# RECORDS SHOWN:
↓↓↓

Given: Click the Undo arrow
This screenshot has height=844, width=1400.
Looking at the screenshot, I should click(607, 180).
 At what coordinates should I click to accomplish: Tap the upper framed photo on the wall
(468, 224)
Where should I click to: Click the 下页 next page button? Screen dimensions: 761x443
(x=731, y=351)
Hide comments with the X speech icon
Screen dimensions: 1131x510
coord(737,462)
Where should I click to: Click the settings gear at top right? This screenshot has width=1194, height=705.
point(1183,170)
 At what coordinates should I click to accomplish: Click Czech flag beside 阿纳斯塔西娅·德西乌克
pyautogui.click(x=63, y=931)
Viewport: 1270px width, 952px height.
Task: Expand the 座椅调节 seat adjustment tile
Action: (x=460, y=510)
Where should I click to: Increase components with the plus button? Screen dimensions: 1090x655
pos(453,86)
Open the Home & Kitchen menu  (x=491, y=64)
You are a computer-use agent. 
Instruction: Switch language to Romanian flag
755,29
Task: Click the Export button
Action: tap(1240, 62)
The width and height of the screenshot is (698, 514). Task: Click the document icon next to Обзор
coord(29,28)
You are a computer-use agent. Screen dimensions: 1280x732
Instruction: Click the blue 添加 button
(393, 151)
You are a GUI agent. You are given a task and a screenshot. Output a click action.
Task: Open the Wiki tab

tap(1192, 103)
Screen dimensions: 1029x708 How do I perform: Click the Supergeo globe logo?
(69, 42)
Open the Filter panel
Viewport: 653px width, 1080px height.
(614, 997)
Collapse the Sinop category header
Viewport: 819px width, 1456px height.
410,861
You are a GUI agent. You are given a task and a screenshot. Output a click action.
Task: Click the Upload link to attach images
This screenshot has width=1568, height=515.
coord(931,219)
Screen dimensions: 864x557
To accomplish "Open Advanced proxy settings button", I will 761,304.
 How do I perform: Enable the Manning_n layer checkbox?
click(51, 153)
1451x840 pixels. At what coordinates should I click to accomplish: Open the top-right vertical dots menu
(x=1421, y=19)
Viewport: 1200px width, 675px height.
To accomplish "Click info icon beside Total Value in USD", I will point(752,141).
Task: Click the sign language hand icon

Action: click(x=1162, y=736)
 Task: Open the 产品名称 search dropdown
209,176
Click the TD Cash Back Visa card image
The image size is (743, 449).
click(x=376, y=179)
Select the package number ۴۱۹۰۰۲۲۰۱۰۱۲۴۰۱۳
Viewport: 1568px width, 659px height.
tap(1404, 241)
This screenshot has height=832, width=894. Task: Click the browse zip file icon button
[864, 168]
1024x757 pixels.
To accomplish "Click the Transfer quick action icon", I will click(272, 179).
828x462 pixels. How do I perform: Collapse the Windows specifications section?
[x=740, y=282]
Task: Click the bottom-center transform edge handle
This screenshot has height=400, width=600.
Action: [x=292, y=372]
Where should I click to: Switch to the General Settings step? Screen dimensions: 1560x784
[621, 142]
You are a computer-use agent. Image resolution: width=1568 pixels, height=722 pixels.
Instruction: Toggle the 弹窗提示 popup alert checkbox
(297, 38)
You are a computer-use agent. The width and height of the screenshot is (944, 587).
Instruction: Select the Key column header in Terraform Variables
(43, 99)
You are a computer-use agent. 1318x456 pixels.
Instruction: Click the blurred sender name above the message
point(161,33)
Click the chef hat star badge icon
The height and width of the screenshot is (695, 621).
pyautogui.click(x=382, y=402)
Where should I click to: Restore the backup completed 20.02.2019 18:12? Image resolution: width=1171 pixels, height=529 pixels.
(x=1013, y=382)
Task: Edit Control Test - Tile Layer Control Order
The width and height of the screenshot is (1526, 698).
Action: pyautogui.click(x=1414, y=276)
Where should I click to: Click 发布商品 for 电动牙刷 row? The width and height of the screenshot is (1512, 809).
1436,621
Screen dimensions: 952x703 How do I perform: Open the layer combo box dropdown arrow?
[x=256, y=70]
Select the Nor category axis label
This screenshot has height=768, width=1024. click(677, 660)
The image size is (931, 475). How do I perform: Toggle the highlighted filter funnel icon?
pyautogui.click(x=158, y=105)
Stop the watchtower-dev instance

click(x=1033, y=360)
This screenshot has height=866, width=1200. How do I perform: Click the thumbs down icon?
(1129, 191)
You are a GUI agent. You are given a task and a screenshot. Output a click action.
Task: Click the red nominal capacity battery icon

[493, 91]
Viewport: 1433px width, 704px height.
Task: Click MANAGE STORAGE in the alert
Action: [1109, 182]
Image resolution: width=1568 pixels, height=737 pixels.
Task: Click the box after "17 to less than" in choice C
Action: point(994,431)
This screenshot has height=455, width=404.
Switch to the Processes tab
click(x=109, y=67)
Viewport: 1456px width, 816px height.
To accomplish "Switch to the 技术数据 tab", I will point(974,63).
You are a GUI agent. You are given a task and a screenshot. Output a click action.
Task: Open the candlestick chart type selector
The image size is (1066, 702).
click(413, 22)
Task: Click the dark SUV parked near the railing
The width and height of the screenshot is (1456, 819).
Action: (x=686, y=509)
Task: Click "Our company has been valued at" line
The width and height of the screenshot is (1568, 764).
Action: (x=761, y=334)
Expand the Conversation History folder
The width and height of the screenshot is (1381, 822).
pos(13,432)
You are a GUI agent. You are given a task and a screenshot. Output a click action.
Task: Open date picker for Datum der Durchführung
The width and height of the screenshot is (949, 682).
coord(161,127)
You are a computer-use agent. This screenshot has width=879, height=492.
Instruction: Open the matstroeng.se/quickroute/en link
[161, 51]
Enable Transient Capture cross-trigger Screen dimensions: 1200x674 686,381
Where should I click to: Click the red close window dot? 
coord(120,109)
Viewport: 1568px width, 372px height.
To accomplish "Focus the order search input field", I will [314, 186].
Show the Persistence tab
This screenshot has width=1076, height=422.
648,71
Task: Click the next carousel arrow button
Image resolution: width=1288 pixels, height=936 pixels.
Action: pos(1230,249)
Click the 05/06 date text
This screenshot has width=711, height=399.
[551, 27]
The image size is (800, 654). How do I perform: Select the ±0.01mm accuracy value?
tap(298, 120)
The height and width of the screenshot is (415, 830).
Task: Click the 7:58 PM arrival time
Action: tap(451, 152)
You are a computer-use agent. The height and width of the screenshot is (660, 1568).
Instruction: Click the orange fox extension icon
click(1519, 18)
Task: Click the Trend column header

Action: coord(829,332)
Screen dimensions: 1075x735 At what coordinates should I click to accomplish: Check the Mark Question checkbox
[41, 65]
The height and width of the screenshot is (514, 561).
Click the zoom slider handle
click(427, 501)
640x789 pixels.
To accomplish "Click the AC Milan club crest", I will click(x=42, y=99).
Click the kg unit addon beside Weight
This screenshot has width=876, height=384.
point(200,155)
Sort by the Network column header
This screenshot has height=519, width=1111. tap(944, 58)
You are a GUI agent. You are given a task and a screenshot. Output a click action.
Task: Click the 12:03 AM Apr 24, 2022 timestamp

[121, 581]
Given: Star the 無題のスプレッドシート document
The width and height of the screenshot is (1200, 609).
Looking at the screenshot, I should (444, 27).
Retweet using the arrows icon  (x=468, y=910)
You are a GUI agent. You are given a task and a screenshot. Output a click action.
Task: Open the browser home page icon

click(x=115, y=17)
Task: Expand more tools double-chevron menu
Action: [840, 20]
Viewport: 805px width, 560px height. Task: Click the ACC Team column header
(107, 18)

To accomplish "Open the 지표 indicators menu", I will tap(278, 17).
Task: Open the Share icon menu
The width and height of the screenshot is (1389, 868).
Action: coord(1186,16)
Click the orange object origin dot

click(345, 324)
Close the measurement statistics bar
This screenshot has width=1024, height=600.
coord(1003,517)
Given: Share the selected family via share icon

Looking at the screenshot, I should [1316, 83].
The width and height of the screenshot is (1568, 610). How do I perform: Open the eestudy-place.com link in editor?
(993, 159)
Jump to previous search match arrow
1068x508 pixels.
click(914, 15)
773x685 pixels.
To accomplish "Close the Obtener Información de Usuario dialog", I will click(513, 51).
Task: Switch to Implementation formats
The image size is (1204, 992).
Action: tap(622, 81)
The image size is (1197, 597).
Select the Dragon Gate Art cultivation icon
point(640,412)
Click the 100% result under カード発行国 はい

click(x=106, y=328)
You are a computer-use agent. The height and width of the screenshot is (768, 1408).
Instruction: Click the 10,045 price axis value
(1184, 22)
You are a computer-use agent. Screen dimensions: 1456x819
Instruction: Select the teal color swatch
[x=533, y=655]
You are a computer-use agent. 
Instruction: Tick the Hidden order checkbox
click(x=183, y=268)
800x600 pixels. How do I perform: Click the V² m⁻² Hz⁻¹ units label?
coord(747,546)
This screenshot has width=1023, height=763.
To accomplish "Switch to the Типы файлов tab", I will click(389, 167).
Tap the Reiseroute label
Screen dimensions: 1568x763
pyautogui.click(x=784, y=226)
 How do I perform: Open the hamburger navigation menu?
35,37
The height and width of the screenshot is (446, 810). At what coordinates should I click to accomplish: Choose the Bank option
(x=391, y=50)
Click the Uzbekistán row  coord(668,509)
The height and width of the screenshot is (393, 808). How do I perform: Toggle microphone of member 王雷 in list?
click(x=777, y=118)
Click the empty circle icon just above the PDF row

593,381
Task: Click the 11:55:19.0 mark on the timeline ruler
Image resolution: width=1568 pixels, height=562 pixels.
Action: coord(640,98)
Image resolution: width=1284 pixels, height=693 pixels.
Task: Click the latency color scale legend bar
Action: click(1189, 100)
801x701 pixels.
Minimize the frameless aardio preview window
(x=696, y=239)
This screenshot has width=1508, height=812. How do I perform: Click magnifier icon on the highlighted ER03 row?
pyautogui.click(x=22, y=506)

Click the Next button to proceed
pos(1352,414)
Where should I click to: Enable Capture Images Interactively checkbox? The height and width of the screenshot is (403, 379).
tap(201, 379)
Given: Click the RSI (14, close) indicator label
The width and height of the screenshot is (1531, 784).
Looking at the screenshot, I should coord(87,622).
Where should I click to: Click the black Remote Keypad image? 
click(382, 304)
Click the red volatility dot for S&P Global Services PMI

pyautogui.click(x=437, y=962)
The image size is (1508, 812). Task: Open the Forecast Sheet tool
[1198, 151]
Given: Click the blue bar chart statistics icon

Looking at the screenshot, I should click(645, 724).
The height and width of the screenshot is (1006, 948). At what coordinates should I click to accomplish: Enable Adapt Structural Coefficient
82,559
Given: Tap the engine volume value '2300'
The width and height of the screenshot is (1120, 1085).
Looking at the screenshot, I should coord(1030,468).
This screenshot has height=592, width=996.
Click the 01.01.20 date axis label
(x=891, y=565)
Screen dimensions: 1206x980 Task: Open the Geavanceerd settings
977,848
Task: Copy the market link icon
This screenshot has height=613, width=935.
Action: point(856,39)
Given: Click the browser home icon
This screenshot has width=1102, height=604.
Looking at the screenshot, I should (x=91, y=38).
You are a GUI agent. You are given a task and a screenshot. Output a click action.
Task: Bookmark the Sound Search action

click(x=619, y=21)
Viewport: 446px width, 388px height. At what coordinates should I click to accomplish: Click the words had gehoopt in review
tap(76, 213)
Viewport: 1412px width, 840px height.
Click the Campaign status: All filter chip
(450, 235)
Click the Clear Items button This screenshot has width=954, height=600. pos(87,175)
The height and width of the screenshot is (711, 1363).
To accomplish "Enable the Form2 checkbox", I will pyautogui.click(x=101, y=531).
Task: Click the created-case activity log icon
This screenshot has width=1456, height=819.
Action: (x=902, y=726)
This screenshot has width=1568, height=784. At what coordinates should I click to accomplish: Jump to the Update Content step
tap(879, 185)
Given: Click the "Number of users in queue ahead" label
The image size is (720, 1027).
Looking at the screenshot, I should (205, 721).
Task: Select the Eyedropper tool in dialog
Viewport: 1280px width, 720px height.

↑↑↑

# WRITTEN INSTRUCTION:
Please copy the entries above word for word, from the line containing "Task: Select the Eyedropper tool in dialog" through the last line of the entries, keeping both ends.

# ANSWER TO THE TASK:
Task: Select the Eyedropper tool in dialog
Viewport: 1280px width, 720px height.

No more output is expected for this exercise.